“Health is a state of complete physical, mental and social well-being and not merely the absence of disease or infirmity.” – Jeffrey Blumberg, PhD. Tufts University
After attending the Fifth International Scientific Symposium on Tea & Human Health in Washington DC last week, I am confident that the “good tea” word I am teaching is a benefit for all who make tea a part of their “life-style wellness program.” You respond OK, how do I do that? – well, it is very simple, drink 3-4 cups (8 oz. each) of green or black tea daily*. [Loose tea has been found to provide more health benefits, steeped and enjoyed without adding milk or sugar.] Just like this little lady to the right, no one will ever know the amount of the "healthiness" you are receiving from your cuppa tea! *I mention green or black tea because that is the tea used most in the reserach studies reported at the Symposium.
Were you aware that Tea is . . .
- Is not only one of the most ancient beverages, it is also one of the most researched.
- Black tea is the most consumed tea in the United States.
- The benefits of tea are often attributed to the phenolic compounds (flavonoids) (some of which are antioxidants). [Tea provides benefits beyond the content of antioxidants.
- Research suggests that tea can help reduce the risk of the most common chronic diseases associated with aging including heart disease, cancer, obesity, neurological decline, cognition, and osteoporosis.
- To receive the most oral benefit from tea it should not be consumed while very hot.
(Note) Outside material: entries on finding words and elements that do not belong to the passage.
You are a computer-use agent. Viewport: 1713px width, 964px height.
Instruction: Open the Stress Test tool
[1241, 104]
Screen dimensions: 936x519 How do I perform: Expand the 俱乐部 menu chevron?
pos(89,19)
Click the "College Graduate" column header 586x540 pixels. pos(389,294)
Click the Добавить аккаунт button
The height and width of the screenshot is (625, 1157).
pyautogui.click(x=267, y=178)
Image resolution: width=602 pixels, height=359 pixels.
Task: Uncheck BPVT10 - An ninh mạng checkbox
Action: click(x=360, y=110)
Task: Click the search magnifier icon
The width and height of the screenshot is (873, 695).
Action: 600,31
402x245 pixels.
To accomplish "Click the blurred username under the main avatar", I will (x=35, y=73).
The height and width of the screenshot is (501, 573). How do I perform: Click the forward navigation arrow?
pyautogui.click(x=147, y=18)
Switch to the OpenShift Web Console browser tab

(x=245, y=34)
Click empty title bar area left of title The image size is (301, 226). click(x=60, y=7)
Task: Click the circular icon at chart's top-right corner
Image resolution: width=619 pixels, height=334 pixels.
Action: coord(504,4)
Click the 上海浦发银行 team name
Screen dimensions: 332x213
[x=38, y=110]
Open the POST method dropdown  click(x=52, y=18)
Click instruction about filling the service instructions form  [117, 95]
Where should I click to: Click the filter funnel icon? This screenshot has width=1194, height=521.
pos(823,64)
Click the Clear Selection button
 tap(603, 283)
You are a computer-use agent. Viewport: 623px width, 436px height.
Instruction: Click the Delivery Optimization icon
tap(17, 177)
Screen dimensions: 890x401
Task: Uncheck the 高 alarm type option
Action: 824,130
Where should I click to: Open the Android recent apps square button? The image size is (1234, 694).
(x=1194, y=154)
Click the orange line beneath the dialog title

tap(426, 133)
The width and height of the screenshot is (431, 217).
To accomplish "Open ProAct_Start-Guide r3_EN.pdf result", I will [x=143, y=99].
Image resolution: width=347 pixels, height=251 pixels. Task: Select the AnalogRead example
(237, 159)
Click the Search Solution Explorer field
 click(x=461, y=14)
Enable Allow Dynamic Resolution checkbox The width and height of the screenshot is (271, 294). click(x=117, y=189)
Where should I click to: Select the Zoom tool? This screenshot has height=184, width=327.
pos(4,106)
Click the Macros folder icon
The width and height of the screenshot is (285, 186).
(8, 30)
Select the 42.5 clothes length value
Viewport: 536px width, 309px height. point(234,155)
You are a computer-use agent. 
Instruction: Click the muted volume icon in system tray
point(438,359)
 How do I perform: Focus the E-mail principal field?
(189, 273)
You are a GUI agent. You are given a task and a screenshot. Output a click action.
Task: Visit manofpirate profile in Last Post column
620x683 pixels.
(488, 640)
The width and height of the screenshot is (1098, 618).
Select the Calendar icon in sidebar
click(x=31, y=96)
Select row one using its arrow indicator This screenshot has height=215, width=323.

Excessive heat is not beneficial for the mouth, throat, or esophagus.
The results of the research reported at the Symposium generally confirmed – while definitely more human specific research is necessary – that tea may be an aid to weight loss and maintenance as well as lessen the degree of heart, cancer, and osteoporosis diseases in humans. Specifically in the case of osteoporosis studies have shown that the polyphenols in green tea appear to provide bone-building benefits including improving bone formation and decreasing bone degradation.
While research on the effects of flavonoids on humans continues, it is known that tea is the greatest contributor of flavonoids in the American diet. “Scientific interest in flavonoids stems from the possibility that one or more flavonoids classes or compounds has beneficial effects in decreasing risks of chronic degenerative diseases such as cardiovascular disease, diabetes, certain cancers, as well as for improving bone health, cognitive function and weight management.” [Flavonoids: Where We Are and Where We Need to Go – Foods, Databases and Labels, Johanna Dwyer DSc, RD.
All in all the day was an extremely valuable tool that provided me and many others more facts on the “What, Where, and How’s” of tea. In conclusion I am more certain than ever that tea should be your wellness beverage of choice. Tea is definitely good for you, especially when enjoyed without additives.